Granted, we do live in a more affluent area. So these wages might not be typical in smaller areas, but I would surmise probably the norm in your average metropolitan area.

Both of these jobs have been a positive for the money they’ve earned and the life experience gained. Our girls have come to even more appreciate the home they were raised in — especially our somewhat stricter discipline and standards, and especially our unwillingness to tolerate backtalk & chastisement of siblings. Our sons have both had their backbones ratched up by dealing with unreasonable soccer parents & coaches.

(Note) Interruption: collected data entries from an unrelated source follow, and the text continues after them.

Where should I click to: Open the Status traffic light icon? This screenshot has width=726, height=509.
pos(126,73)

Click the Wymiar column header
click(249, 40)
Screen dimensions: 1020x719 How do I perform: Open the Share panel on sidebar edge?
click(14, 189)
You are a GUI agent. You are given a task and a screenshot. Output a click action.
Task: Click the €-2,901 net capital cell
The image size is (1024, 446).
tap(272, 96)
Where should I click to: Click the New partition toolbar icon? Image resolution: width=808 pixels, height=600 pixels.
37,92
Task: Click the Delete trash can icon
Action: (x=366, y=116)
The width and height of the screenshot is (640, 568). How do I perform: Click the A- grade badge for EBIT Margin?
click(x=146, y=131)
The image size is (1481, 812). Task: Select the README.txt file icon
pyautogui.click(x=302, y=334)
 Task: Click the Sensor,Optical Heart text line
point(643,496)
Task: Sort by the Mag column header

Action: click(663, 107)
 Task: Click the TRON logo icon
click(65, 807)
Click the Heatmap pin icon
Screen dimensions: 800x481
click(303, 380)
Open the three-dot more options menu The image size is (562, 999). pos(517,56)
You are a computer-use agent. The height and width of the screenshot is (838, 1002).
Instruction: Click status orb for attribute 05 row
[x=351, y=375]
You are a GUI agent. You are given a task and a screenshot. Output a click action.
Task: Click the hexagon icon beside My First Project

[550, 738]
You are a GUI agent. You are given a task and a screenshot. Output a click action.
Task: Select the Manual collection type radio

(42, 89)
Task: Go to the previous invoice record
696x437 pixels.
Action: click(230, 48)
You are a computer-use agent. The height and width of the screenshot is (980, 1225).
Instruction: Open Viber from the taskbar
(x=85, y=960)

One comment about teaching one’s children about the govt. “tax scheme” — one of our sons took a job with someone who hired him as an independent contractor. He thought he was a regular employee until he received a Form 1099 instead of a W2. OW. He owed a very large portion of his pay in taxes that had not been paid out. He was expecting money back. Another friend had a daughter who did swim lessons at her home over the summer to pay for college. She worked 7 hour days, 5 days/week & made over $5000 that summer doing swim lessons. She owed nearly 50% of it in taxes. That is still good money to make for the summer, but for all she had to do to get her business going & working out in the sun, etc. The next summer she worked as a swim instructor for the city, netted less, but only made a little less than she had after taxes the previous summer. And wasn’t so frustrated seeing her hard work get turned over to the govt.

4. tg - August 28, 2015

Both of my kids worked at age 16. The male at the grocery store and the female at Kmart. Neither one was influenced in a negative way by co-workers. They had their own friends. Both learned to have a work ethic and worked while going to college. Both chose careers that didn’t require student loans – paramedic and dental hygienist. As far as careers both of my children did great. Now their Catholic faith, that’s another matter and it’s my fault. Like St. Augustine, I re-converted late in life but like St. Monica, I am praying for my children.

5. tg - August 28, 2015

Going back to Mammon and God, I think the church chose mammon and not trust God. The Vatican has millions and is too invested in the world. Some of Father Malachi Martin’s books are fiction but still contain the truth. In one of them, he writes about this. He says church leaders even in the early centuries didn’t put their full trust God. (Of course, the apostles and their followers did in the very early church.)